5 janvier
Plus sur "Rêveries dans la ville" de Pierre SANSOT (Carnets Nord). Heureusement, je ne vous ai pas tout dit dans ma note parue il y a quatre jours par erreur. Promis, je ne le ferai plus!
Quand j'ai rencontré Pierre Sansot, en juin 1977, à Rome, il avait déjà publié "Poétique de la ville, en 1973. Je l'ignorais. Mon ami Christian Delacampagne, alors pensionnaire à la Villa Médicis, et qui tenait la chronique de philo du journal "Le Monde", m'en informa un peu plus tard. Sansot aurait pu me prendre de haut, jouer les divas. Au contraire, je me souviens de sa chaleur et de sa simplicité aggravées par son accent méridional, avec un soupçon de rocaille.
Il préférait utiliser le "nous" au "je", je l'ai dit. Il recourait aussi au "vous" pour impliquer le lecteur, comme Michel Butor dans son roman "La Modification". Exemple: "...Vous marchez au milieu d'animaux qui sont tous légendaires en vertu de leur beauté ou de leur densité d'être: les taureaux et les flamands de Camargue, les dauphins de Sète, la dorade royale, les mouettes de l'Adriatique, la rascasse marseillaise, la louve et les aigles romains, le grand sphinx de Gizeh... Vous vous arracherez à votre rêverie, vous entrez dans vos propres terres à la recherche d'une beauté plus âpre. Vous marchez dans les Corbières sans raison... le long des canyons encore sauvages, de chemins qui ne mènent nulle part sinon à une maison où l'on allume le feu parce qu'il commence à faire froid en cette saison". Inutile d'ajouter que ce qu'il appelle ici "vos propres terres" n'a rien de terreux, d'hérité, de seigneurial, c'est la contrée de votre coeur. Ce qu' il appelait aussi: "la France sensible"
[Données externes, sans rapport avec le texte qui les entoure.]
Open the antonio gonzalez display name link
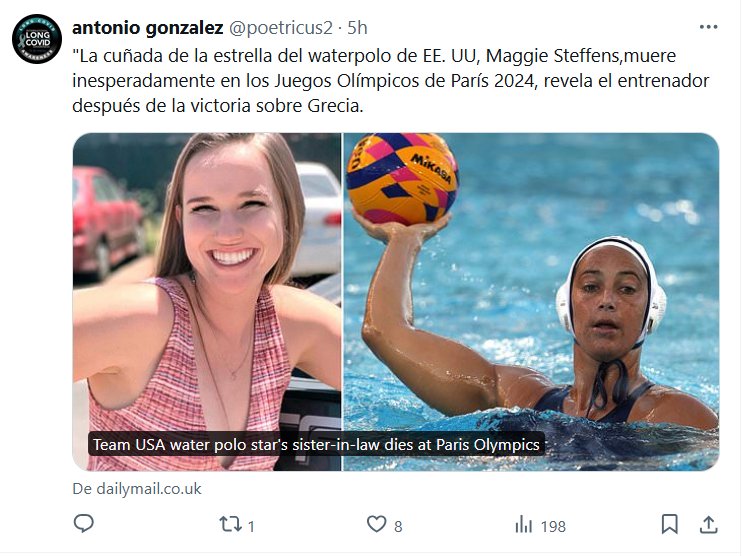 pos(147,27)
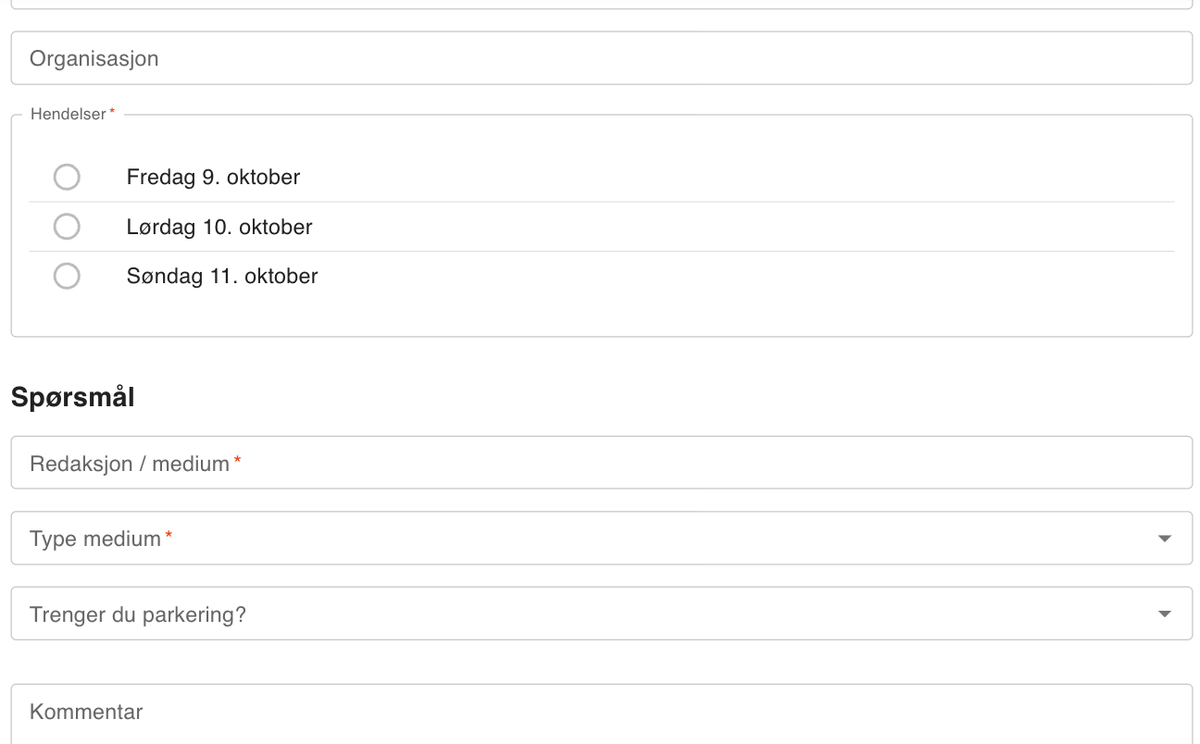
Task: Open the Type medium dropdown field
Action: click(601, 538)
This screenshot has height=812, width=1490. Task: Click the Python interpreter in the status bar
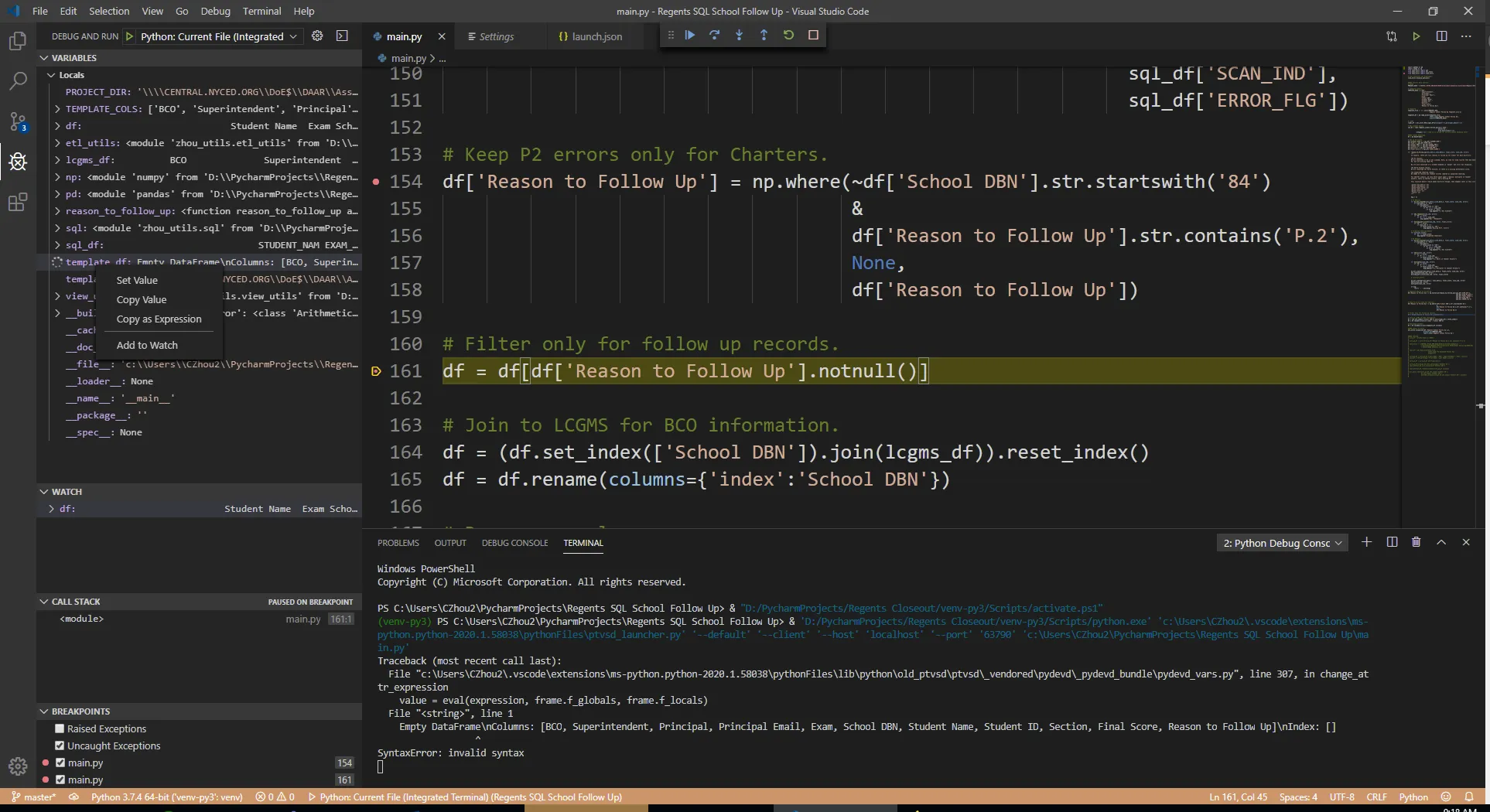pos(166,797)
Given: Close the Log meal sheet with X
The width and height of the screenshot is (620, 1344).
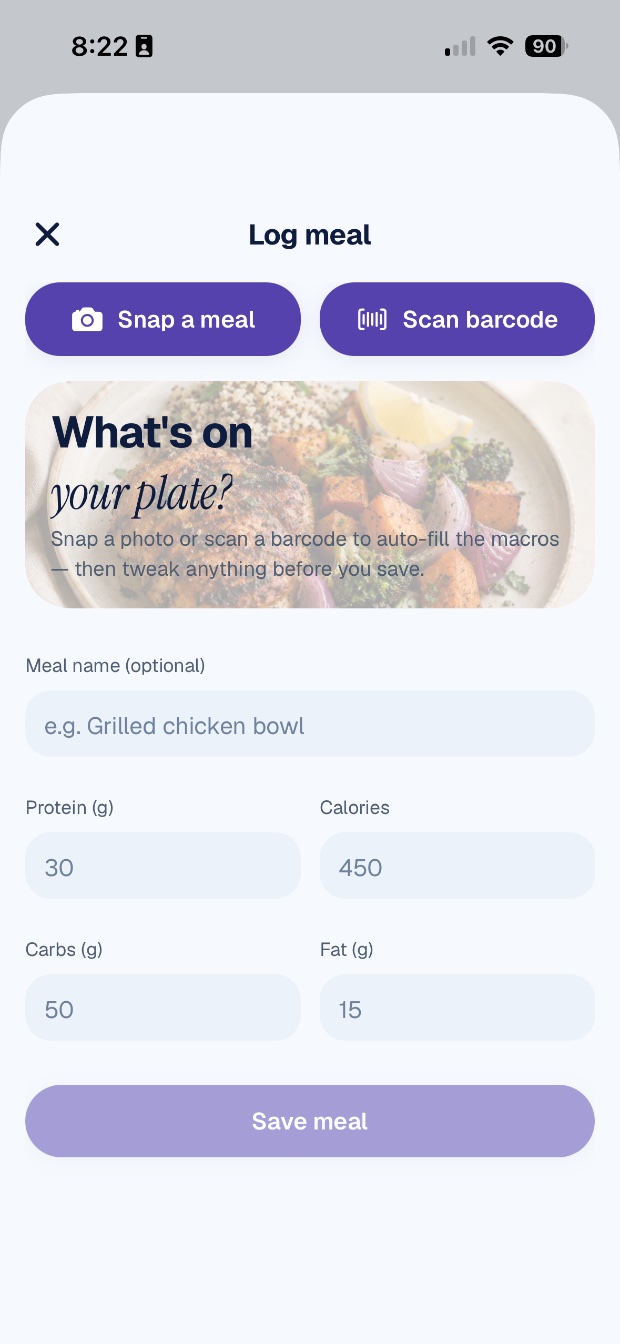Looking at the screenshot, I should click(x=47, y=234).
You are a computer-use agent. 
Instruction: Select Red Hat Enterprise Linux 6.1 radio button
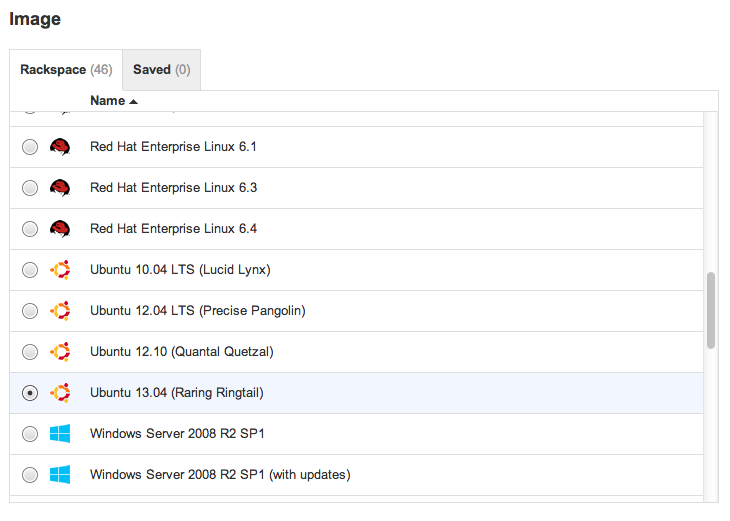(x=30, y=148)
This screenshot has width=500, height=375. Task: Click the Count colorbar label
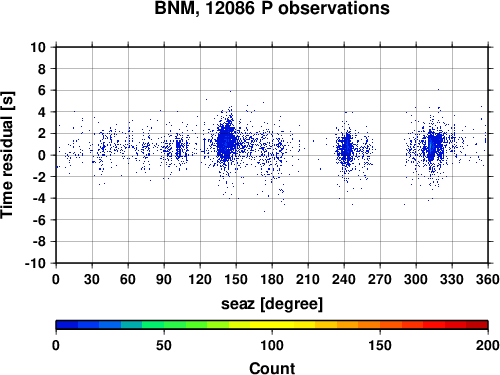(272, 368)
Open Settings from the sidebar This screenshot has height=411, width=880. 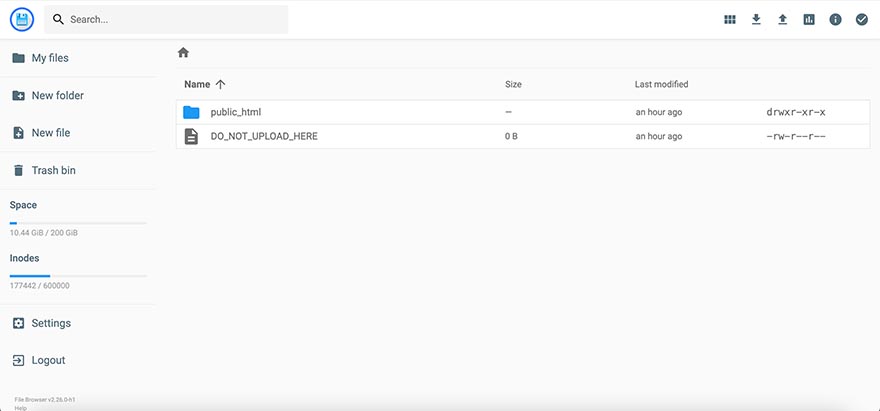click(51, 324)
Tout est là: la promenade, la solitude plénière, la rêverie. Sansot se sentait sans doute plus proche d'un berger sarde que d'un professeur à Columbia. Il est d'ailleurs peu connu en Amérique où il est loin d'avoir l'aura d'un Derrida ou d'un Lyotard. A sa façon, il a fabriqué des mythologies avec le préau et le jardin public, Narbonne et Marseille, la lenteur et le French flair (au rugby). Il était écologique, sans s'embrigader, sans en faire une idéologie, plus comme les américains Thoreau ou Whitman que comme Dominique Voynet. Devant la mer, entre Menton et Collioure, il se sentait fils et citoyen de la Méditerranée, garçon d'honneur et garde-côte à l'encre bleue.
Avec cela, il n'était pas de droite, n'en déplaise aux esprits simples, il était plutôt libertaire. Plus virgilien dans la ville que barrésien aux champs. Les collines inspirées, le rantanplan, les cocardes, ce n'était pas son genre.